Citrus Salad
Serves 4
30 minutes or fewer
Look for stunningly red-fleshed blood oranges, which are just coming into season, to make this salad.
DRESSING
- 2 Tbs. agave syrup
- 1 ½ Tbs. lime or lemon juice
- 1 Tbs. low-sodium soy sauce
- ½ tsp. salt
- ¼ tsp. red pepper flakes
SALAD
- 2 oranges or blood oranges
- 1 grapefruit
- ½ cup coarsely chopped arugula
- 1 shallot, peeled, thinly sliced crosswise, and loosened into strands (¼ cup)

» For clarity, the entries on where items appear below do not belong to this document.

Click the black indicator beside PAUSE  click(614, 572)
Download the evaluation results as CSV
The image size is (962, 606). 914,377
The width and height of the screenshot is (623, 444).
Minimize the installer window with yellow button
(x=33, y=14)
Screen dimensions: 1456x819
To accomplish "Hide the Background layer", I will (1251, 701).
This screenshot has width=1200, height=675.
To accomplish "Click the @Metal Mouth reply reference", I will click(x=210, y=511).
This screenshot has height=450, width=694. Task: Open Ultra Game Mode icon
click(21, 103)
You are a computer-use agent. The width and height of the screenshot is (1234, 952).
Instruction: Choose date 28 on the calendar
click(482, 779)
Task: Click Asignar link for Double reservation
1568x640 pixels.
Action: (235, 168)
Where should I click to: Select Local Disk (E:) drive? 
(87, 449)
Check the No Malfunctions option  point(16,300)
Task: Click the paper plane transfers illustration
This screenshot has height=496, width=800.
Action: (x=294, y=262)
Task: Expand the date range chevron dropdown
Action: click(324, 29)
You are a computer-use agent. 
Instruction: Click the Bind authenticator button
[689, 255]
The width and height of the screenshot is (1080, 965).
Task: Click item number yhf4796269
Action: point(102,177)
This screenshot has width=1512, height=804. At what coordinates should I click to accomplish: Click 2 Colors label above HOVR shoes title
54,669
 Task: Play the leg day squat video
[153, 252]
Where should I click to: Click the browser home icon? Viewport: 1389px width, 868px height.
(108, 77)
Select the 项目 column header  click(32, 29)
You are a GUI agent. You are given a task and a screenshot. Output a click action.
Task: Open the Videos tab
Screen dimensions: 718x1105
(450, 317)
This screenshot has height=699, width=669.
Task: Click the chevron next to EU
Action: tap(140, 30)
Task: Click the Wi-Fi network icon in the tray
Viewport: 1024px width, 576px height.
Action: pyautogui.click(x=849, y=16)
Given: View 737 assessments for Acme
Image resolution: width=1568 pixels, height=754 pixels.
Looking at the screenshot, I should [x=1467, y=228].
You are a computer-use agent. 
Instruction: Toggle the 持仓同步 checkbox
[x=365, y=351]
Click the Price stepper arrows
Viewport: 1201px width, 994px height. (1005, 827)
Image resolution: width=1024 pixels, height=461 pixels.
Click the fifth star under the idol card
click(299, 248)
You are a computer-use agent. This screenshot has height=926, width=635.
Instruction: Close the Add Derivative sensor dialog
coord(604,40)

- 1 Tbs. coarsely chopped mint leaves
- 2 Tbs. crushed roasted peanuts or dry-roasted almond slivers, for garnish
- 1 Tbs. toasted sesame seeds, for garnish
To make Dressing:
1. Mix all ingredients together in bowl. Taste for balance of sweet, sour, salty, and spicy, adjusting seasonings as necessary. Set aside.
To make Salad:
2. Slice ends off oranges and grapefruit. Stand fruit on cutting board, and slice away skin and pith from outside with knife. Cut fruit segments from membranes, and transfer to bowl; toss lightly with arugula, shallot, and mint. Toss with Dressing. Serve garnished with peanuts and sesame seeds.
January 2010 p.75
I've made this twice in as many days, even though it takes a while to cut the citrus away from the membranes. It is totally worth it. First time I used grapefruit, tangerines and pomelo. Second time just grapefruit and pomelo. The bitter citrus with arugula, chopped almonds and savory dressing are out of this world!